Abstract
Background: Artificial Intelligence (AI), particularly public models like ChatGPT, has revolutionized the generation of human-like thought processes and text. Across healthcare, the integration of AI in decision-making processes is increasingly pervasive. However, the application of AI in ethical decision-making remains relatively unexplored.
Methods: Ethics consultation notes from a tertiary academic medical center were de-identified. We trained ChatGPT using three separate ‘chats’ with one, two, or five unique notes and asked it to produce an ethical analysis/discussion and recommendations for a test case.
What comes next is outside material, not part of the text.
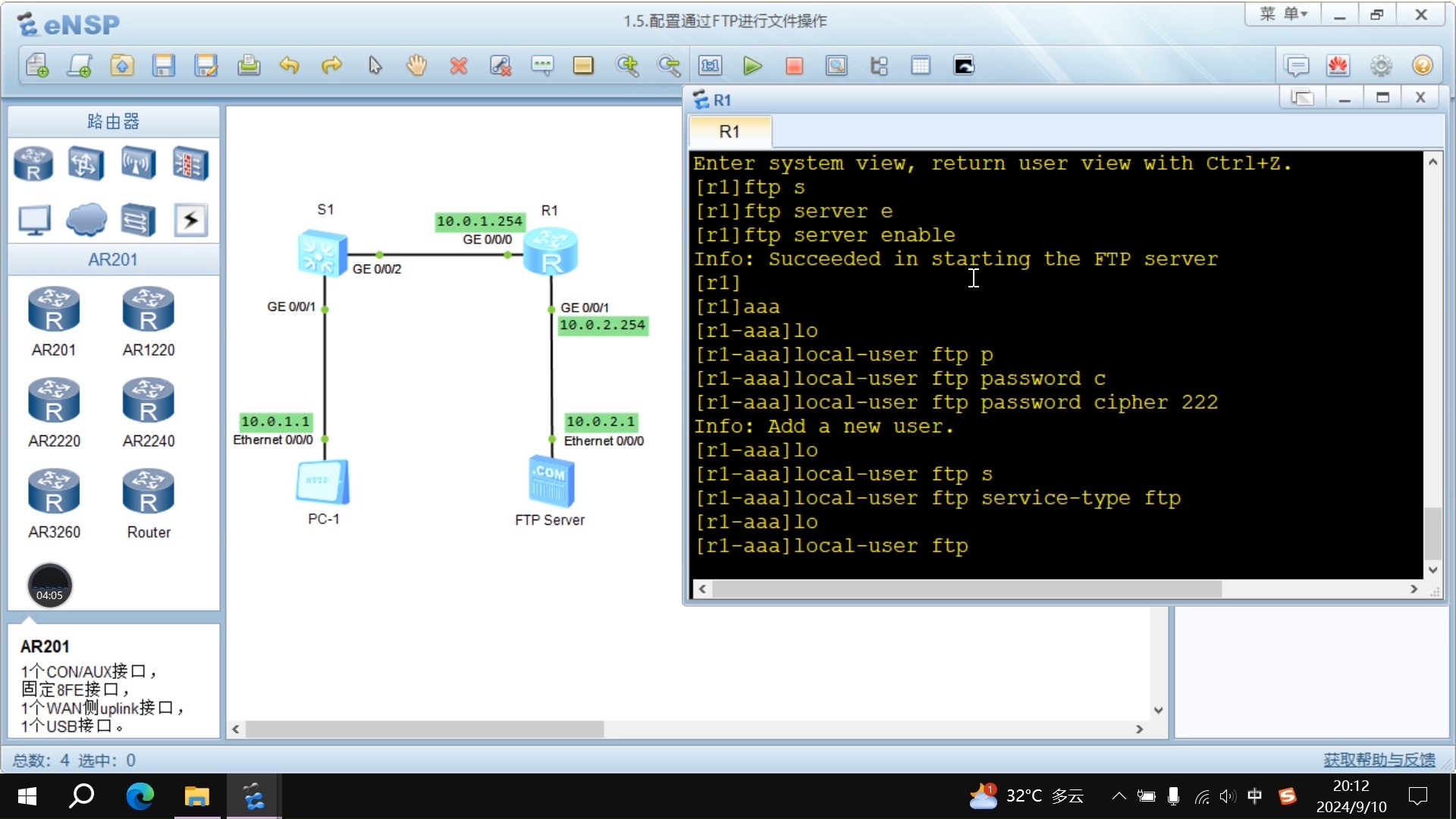Open the 菜单 dropdown menu
Screen dimensions: 1456x819
click(1283, 14)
We conducted this same series again but gave ChatGPT only the ethical analysis/discussion and recommendation sections from the training notes to learn from. Two independent raters scored ChatGPT’s ethics consultation documentation using the validated Ethics Consult Quality Assessment Tool (ECQAT).
Results: When trained with full notes ChatGPT’s ECQAT overall holistic rating score for each ‘chat’ was 2.5 for one note, 1.5 for two, and 2.5 for five. When trained using only the ethical analysis/discussion and recommendation sections, ChatGPT scored 3 for one note, 2 for two, and 1 for five.
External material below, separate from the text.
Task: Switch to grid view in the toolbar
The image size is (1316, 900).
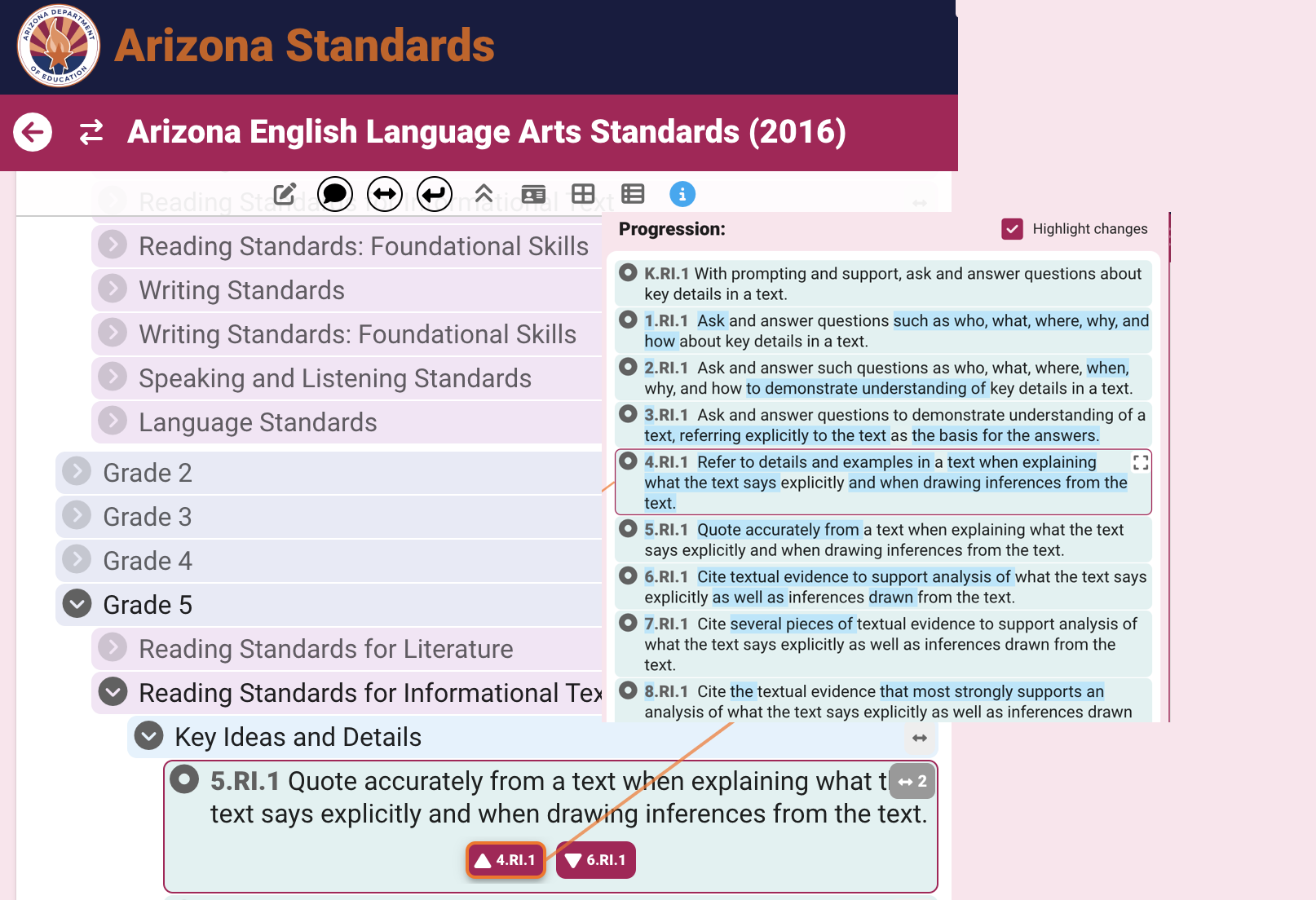Action: coord(583,194)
Conclusion: ChatGPT's variable performance, influenced by training data, highlights its poor baseline ability and the need for targeted training. While initial improvement was observed with example consultations, complexity and scale affected performance adversely. The findings emphasize the importance of human oversight, as ChatGPT alone is unable to match human expertise. ChatGPT does exhibit potential for substantial improvement with better training and further research is needed to successfully make use of this powerful and widely accessible tool.